Stated task: Arrange the material below as a Markdown table with the columns "No." and "Entry", giving every non-blank line its own numbered row.

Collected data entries
%%
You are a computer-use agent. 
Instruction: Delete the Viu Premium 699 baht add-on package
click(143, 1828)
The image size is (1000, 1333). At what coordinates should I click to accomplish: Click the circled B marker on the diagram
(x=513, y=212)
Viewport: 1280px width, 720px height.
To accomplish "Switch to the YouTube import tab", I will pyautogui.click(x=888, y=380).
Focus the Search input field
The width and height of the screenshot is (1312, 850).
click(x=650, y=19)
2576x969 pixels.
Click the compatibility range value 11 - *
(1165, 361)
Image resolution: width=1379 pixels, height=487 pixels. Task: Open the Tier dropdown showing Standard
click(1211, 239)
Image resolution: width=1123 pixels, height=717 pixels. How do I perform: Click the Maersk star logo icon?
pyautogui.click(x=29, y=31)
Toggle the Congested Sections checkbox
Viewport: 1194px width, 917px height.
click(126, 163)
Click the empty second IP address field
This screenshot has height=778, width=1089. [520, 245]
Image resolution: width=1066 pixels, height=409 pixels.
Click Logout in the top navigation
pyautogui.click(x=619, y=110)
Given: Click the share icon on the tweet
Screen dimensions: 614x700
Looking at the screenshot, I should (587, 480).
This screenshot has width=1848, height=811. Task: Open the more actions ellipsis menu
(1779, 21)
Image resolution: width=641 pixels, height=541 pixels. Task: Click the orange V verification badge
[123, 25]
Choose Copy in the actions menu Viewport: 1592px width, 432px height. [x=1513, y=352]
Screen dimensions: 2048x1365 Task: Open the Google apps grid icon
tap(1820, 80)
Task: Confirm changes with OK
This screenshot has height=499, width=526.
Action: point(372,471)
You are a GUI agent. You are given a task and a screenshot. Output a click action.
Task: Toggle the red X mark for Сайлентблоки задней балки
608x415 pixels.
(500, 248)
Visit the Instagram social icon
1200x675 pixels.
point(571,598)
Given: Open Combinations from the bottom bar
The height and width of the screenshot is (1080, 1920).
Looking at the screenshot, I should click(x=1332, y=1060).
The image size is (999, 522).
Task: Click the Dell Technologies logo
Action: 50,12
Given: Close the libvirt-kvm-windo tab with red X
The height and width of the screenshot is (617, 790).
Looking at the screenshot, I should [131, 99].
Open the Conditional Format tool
%%
Task solution:
| No. | Entry |
|---|---|
| 1 | You are a computer-use agent.  |
| 2 | Instruction: Delete the Viu Premium 699 baht add-on package |
| 3 | click(143, 1828) |
| 4 | The image size is (1000, 1333). At what coordinates should I click to accomplish: Click the circled B marker on the diagram |
| 5 | (x=513, y=212) |
| 6 | Viewport: 1280px width, 720px height. |
| 7 | To accomplish "Switch to the YouTube import tab", I will pyautogui.click(x=888, y=380). |
| 8 | Focus the Search input field |
| 9 | The width and height of the screenshot is (1312, 850). |
| 10 | click(x=650, y=19) |
| 11 | 2576x969 pixels. |
| 12 | Click the compatibility range value 11 - * |
| 13 | (1165, 361) |
| 14 | Image resolution: width=1379 pixels, height=487 pixels. Task: Open the Tier dropdown showing Standard |
| 15 | click(1211, 239) |
| 16 | Image resolution: width=1123 pixels, height=717 pixels. How do I perform: Click the Maersk star logo icon? |
| 17 | pyautogui.click(x=29, y=31) |
| 18 | Toggle the Congested Sections checkbox |
| 19 | Viewport: 1194px width, 917px height. |
| 20 | click(126, 163) |
| 21 | Click the empty second IP address field |
| 22 | This screenshot has height=778, width=1089. [520, 245] |
| 23 | Image resolution: width=1066 pixels, height=409 pixels. |
| 24 | Click Logout in the top navigation |
| 25 | pyautogui.click(x=619, y=110) |
| 26 | Given: Click the share icon on the tweet |
| 27 | Screen dimensions: 614x700 |
| 28 | Looking at the screenshot, I should (587, 480). |
| 29 | This screenshot has width=1848, height=811. Task: Open the more actions ellipsis menu |
| 30 | (1779, 21) |
| 31 | Image resolution: width=641 pixels, height=541 pixels. Task: Click the orange V verification badge |
| 32 | [123, 25] |
| 33 | Choose Copy in the actions menu Viewport: 1592px width, 432px height. [x=1513, y=352] |
| 34 | Screen dimensions: 2048x1365 Task: Open the Google apps grid icon |
| 35 | tap(1820, 80) |
| 36 | Task: Confirm changes with OK |
| 37 | This screenshot has height=499, width=526. |
| 38 | Action: point(372,471) |
| 39 | You are a GUI agent. You are given a task and a screenshot. Output a click action. |
| 40 | Task: Toggle the red X mark for Сайлентблоки задней балки |
| 41 | 608x415 pixels. |
| 42 | (500, 248) |
| 43 | Visit the Instagram social icon |
| 44 | 1200x675 pixels. |
| 45 | point(571,598) |
| 46 | Given: Open Combinations from the bottom bar |
| 47 | The height and width of the screenshot is (1080, 1920). |
| 48 | Looking at the screenshot, I should click(x=1332, y=1060). |
| 49 | The image size is (999, 522). |
| 50 | Task: Click the Dell Technologies logo |
| 51 | Action: 50,12 |
| 52 | Given: Close the libvirt-kvm-windo tab with red X |
| 53 | The height and width of the screenshot is (617, 790). |
| 54 | Looking at the screenshot, I should [131, 99]. |
| 55 | Open the Conditional Format tool |